Der Chef der Bundesagentur für Arbeit (BA), Frank-Jürgen Weise, hatte am Tag zuvor in der Sitzung des Ausschusses für Arbeit und Soziales betont, dass er keine große Gefahr für den gesamtdeutschen Arbeitsmarkt sehe. Er erwarte, dass etwa 100.000 bis 150.000 Personen pro Jahr zuwandern. Vertreter der Koalitionsfraktionen sahen sich durch diese Ausführungen bestätigt, dass die Sorgen von SPD, Grünen und Die Linke überzogen seien. Von den meisten Experten werde keine "Ansturm" oder eine "Massenwanderung" erwartet, betont Johann Wadephul (CDU). "Negative Auswirkungen könnte es, wenn überhaupt, dann nur in sensiblen Bereichen wie in der Zeitarbeit geben." Er sei jedoch zuversichtlich, dass die Koalition in den Verhandlungen im Rahmen der Hartz-IV-Reform im Vermittlungsausschuss noch eine Einigung mit der Opposition über eine Lohnuntergrenze in der Zeitarbeit erzielen werde. Einen flächendeckenden Mindestlohn, wie ihn die SPD-Fraktion fordert, lehnten die Redner von Union und FDP ab. Damit "gefährden beziehungsweise vernichten sie viele Arbeitsplätze", argumentiert Heinrich Kolb (FDP). Viele der SPD-Forderungen führten zu einer Abschottung des deutschen Arbeitsmarktes, sagte der mittelständische Unternehmer aus der Metallbranche.

Gesetzentwurf der Grünen

Das sahen die Arbeitsmarktexperten der Fraktionen Die Linke und von Bündnis 90/Die Grünen anders. "90 Prozent der Arbeitgeber werden jede Möglichkeit nutzen, um niedrige Löhne zu zahlen", warnt Jutta Krellmann (Die Linke), "wenn sie es nicht tun, wären sie ja auch doof". Dagegen gäbe es nur ein Rezept: den flächendeckenden Mindestlohn.
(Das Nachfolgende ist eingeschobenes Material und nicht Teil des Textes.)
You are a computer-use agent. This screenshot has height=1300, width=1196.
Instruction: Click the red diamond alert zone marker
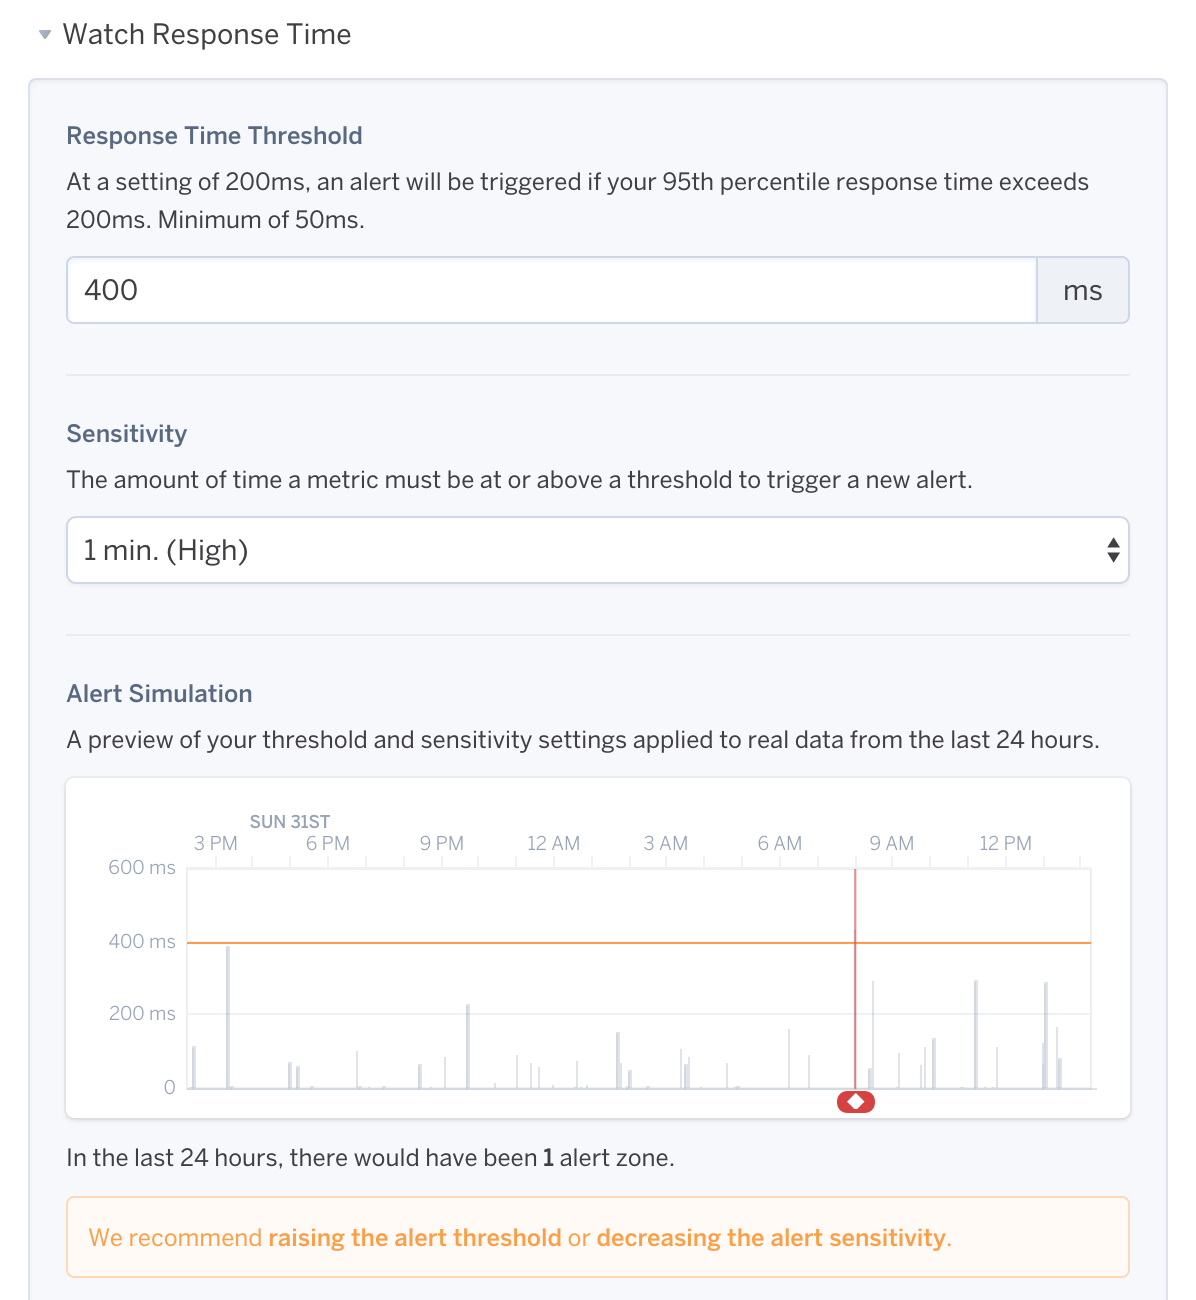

"Mit dem Mindestlohn können wir nicht nur im Hinblick auf die Freizügigkeit, sondern auch bei vielen anderen Problemen eine Menge erreichen", argumentiert Brigitte Pothmer (Grüne). Sie kündigte für die kommende Plenarwoche einen Gesetzentwurf ihrer Fraktion an, "mit dem alles ganz schnell gehen kann". Eine Lohnuntergrenze sei dringend notwendig, weil die BA damit rechne, dass vor allem An- und Ungelernte die Öffnung des Arbeitsmarktes nutzen würden. Wer die Ausbreitung von Lohn- und Sozialdumping nicht wolle, müsse eine Grenze einziehen.